» DATASET:
begin

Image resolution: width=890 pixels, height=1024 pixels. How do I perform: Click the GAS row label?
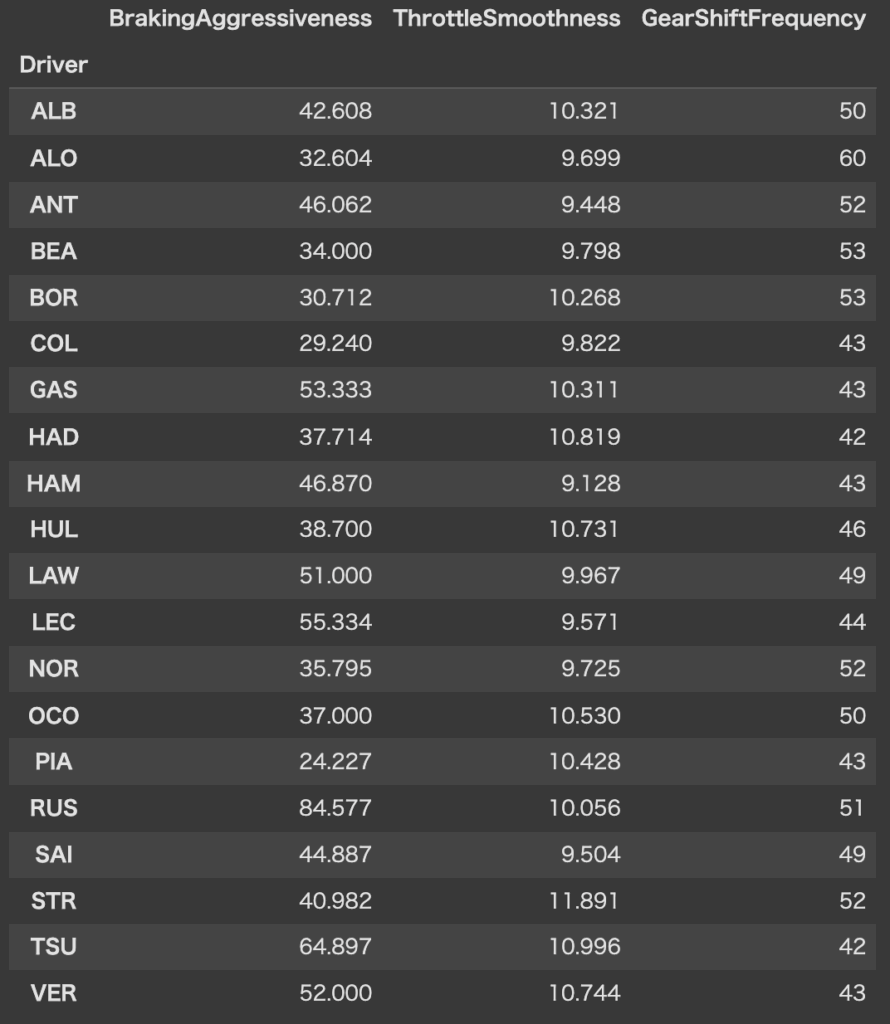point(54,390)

end
begin

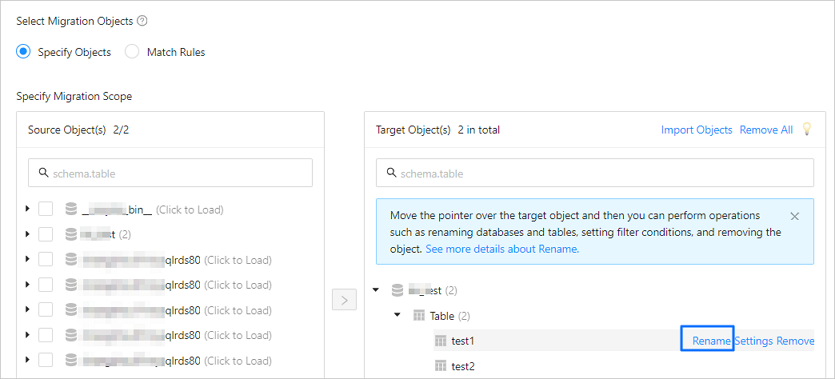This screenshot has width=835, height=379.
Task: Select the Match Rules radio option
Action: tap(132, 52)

end
begin

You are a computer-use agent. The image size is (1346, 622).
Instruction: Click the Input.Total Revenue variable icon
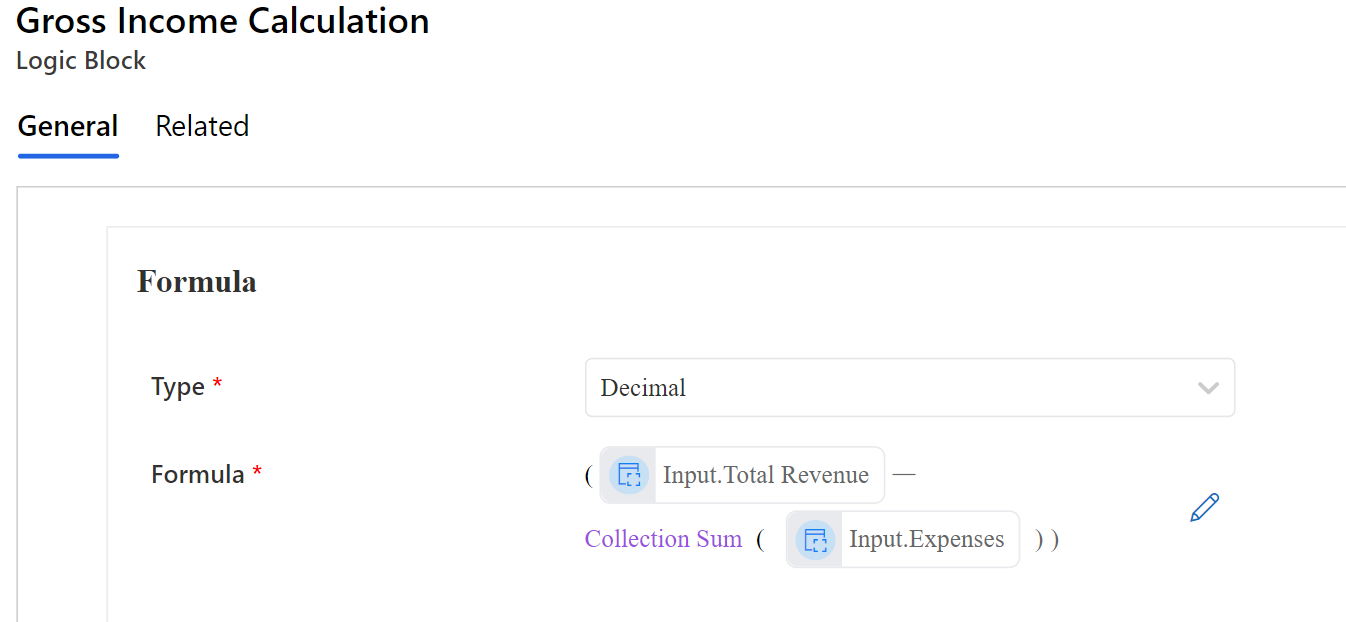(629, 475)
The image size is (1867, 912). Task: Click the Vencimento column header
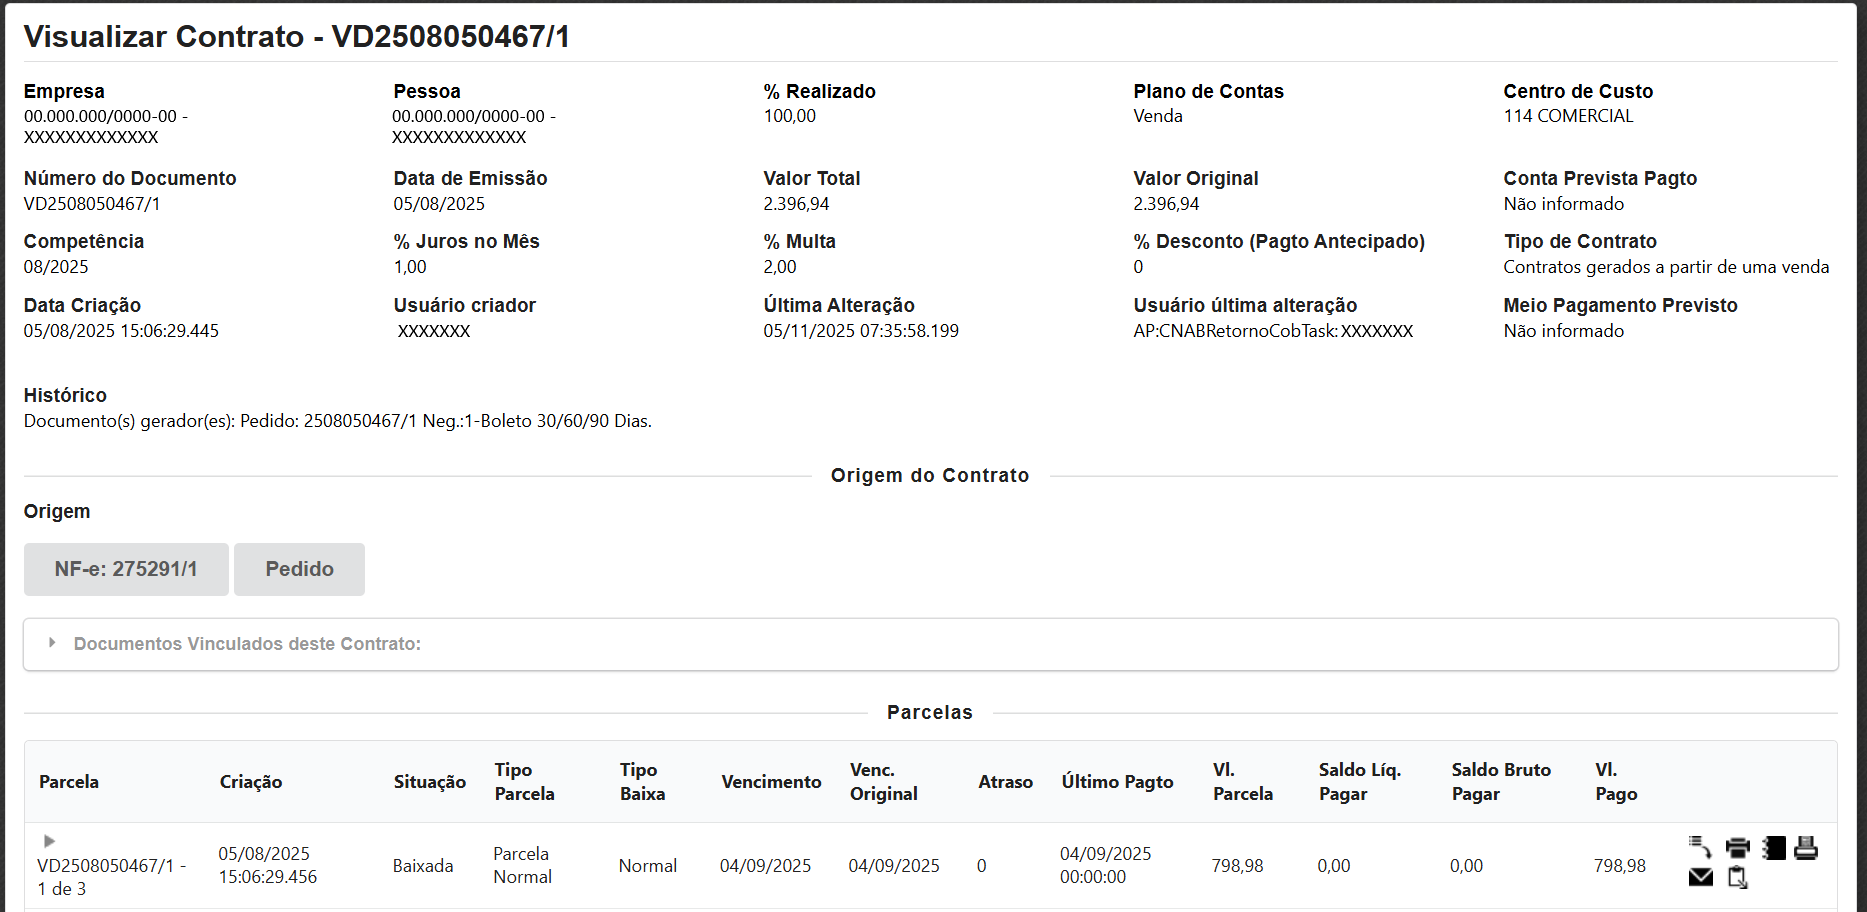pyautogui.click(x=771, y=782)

end

» TASK:
Rewrite the entries from the line with "This screenshot has width=835, height=379." up to and including the line with "Action: tap(132, 52)", putting "Merge Rules" in place of "Match Rules" and changing nothing else. Omit the pictures from your answer.

» WORKED ANSWER:
This screenshot has width=835, height=379.
Task: Select the Merge Rules radio option
Action: tap(132, 52)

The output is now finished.